··· Input material ···

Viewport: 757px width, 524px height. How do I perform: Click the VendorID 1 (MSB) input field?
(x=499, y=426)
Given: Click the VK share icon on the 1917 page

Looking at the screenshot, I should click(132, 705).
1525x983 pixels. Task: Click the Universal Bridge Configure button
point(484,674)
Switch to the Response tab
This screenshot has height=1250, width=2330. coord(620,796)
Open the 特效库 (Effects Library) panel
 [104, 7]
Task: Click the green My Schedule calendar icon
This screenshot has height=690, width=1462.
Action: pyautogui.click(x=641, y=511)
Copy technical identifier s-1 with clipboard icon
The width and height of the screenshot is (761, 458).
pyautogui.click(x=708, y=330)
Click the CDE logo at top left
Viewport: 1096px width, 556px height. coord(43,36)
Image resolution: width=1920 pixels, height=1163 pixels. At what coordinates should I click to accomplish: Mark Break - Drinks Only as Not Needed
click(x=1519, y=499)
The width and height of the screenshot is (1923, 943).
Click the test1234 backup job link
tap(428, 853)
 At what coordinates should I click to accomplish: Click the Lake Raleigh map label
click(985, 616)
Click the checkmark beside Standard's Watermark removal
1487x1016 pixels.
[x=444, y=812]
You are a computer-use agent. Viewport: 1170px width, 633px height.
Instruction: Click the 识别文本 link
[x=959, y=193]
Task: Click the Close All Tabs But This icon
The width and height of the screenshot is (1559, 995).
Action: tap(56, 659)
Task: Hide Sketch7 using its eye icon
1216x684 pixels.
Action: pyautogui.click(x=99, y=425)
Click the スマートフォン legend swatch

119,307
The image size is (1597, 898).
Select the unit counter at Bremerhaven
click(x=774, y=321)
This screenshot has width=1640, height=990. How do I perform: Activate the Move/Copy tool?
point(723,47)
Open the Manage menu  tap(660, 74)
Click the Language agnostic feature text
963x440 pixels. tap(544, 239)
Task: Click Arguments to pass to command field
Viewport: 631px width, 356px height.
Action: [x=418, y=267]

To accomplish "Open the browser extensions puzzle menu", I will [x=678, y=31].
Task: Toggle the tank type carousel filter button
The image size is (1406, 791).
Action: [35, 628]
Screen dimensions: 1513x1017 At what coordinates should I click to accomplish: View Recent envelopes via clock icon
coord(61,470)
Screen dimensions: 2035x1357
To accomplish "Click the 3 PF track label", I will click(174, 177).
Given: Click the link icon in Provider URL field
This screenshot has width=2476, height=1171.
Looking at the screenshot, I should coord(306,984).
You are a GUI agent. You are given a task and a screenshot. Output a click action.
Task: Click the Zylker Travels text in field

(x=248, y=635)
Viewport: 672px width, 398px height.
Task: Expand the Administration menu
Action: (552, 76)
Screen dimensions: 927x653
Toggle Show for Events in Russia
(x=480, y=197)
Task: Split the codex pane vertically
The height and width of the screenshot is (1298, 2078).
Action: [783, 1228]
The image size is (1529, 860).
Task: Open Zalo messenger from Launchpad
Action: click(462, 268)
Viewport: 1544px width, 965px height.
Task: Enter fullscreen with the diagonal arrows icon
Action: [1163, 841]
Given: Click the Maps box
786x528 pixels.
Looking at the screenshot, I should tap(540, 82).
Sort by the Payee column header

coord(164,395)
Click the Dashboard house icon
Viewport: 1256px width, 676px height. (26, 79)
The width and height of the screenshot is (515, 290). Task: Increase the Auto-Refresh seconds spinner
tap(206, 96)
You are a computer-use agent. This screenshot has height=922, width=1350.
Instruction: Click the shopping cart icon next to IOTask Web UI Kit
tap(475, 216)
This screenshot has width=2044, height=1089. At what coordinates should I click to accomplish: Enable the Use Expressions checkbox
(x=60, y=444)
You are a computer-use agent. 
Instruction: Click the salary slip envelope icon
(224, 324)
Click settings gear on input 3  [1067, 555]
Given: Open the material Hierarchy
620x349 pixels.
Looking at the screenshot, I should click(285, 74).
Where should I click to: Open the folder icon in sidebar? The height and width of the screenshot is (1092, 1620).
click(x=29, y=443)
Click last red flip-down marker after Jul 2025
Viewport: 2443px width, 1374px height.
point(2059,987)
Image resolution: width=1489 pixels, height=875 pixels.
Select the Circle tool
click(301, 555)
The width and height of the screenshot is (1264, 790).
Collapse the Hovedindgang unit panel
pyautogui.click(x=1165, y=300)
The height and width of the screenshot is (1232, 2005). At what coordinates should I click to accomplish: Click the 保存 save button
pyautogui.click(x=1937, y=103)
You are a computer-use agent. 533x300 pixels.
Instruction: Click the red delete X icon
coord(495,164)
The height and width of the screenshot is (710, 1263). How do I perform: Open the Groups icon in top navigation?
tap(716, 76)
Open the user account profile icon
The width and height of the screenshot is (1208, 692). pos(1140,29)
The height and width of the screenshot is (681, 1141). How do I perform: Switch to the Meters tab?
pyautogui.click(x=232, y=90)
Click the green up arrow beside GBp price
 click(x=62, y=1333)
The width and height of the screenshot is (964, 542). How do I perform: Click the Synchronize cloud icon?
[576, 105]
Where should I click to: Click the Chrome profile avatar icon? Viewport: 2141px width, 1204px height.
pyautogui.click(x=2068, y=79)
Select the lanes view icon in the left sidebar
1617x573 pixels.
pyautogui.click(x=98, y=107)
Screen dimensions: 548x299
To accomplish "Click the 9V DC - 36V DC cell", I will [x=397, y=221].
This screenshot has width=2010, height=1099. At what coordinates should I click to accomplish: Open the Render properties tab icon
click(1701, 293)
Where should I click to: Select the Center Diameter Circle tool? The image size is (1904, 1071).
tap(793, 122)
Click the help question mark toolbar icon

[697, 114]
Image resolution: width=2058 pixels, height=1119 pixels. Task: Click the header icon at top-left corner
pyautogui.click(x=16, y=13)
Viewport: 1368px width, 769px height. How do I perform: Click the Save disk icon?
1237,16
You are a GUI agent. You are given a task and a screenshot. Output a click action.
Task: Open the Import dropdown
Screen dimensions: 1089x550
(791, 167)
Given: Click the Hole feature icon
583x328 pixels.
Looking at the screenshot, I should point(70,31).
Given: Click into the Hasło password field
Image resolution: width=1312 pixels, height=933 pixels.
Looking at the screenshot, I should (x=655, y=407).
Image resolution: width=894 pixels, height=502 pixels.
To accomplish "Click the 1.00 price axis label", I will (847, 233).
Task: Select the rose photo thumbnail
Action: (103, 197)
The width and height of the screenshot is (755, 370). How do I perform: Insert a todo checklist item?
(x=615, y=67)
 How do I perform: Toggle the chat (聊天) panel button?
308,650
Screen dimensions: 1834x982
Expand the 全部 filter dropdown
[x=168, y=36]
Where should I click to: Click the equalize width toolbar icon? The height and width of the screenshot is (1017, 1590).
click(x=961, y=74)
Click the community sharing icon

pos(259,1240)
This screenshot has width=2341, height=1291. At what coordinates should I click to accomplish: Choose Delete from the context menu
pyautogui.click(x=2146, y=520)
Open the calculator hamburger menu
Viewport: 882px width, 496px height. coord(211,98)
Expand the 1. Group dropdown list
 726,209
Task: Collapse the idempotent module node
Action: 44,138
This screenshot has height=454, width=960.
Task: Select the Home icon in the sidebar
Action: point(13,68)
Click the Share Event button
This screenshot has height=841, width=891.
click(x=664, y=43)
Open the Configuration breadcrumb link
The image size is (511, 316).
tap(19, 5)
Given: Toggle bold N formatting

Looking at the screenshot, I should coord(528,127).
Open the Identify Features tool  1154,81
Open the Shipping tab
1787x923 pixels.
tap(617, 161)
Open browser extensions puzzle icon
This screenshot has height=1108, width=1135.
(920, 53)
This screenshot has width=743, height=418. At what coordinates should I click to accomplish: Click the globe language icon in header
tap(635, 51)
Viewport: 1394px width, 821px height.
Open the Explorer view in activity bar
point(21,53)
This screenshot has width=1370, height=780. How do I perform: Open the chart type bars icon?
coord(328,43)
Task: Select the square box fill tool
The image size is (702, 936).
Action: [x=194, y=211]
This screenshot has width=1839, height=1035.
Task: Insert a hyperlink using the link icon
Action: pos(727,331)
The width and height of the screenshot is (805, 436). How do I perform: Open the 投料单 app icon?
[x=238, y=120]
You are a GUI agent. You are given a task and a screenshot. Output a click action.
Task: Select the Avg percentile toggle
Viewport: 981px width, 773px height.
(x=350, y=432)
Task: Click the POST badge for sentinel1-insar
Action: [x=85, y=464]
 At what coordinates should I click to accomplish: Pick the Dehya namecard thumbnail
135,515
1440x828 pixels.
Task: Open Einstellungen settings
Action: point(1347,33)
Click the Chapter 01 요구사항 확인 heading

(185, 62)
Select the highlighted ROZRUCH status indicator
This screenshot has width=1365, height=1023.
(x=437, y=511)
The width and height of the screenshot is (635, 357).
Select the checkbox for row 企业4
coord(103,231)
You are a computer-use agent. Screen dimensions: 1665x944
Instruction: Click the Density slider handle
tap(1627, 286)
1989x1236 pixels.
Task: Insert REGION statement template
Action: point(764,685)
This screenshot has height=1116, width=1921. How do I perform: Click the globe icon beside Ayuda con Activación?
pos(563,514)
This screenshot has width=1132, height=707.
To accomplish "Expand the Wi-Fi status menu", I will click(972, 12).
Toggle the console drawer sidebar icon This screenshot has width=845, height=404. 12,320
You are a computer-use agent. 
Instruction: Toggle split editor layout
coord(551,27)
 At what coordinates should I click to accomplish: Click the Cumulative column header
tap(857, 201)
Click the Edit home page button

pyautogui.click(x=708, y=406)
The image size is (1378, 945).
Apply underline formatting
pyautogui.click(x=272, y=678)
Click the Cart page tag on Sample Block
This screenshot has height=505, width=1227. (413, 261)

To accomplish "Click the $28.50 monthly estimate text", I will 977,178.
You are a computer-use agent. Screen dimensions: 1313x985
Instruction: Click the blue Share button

···

*Try it*:
From the listing above, return the lines starting at the one with "Task: Click the Zylker Travels text in field" and ending at the one with "Image resolution: width=1489", both kept, exactly as they appear and nothing more.

*Task output*:
Task: Click the Zylker Travels text in field

(x=248, y=635)
Viewport: 672px width, 398px height.
Task: Expand the Administration menu
Action: (552, 76)
Screen dimensions: 927x653
Toggle Show for Events in Russia
(x=480, y=197)
Task: Split the codex pane vertically
The height and width of the screenshot is (1298, 2078).
Action: [783, 1228]
The image size is (1529, 860).
Task: Open Zalo messenger from Launchpad
Action: click(462, 268)
Viewport: 1544px width, 965px height.
Task: Enter fullscreen with the diagonal arrows icon
Action: [1163, 841]
Given: Click the Maps box
786x528 pixels.
Looking at the screenshot, I should tap(540, 82).
Sort by the Payee column header

coord(164,395)
Click the Dashboard house icon
Viewport: 1256px width, 676px height. (26, 79)
The width and height of the screenshot is (515, 290). Task: Increase the Auto-Refresh seconds spinner
tap(206, 96)
You are a computer-use agent. This screenshot has height=922, width=1350.
Instruction: Click the shopping cart icon next to IOTask Web UI Kit
tap(475, 216)
This screenshot has width=2044, height=1089. At what coordinates should I click to accomplish: Enable the Use Expressions checkbox
(x=60, y=444)
You are a computer-use agent. 
Instruction: Click the salary slip envelope icon
(224, 324)
Click settings gear on input 3  [1067, 555]
Given: Open the material Hierarchy
620x349 pixels.
Looking at the screenshot, I should click(285, 74).
Where should I click to: Open the folder icon in sidebar? The height and width of the screenshot is (1092, 1620).
click(x=29, y=443)
Click last red flip-down marker after Jul 2025
Viewport: 2443px width, 1374px height.
point(2059,987)
Image resolution: width=1489 pixels, height=875 pixels.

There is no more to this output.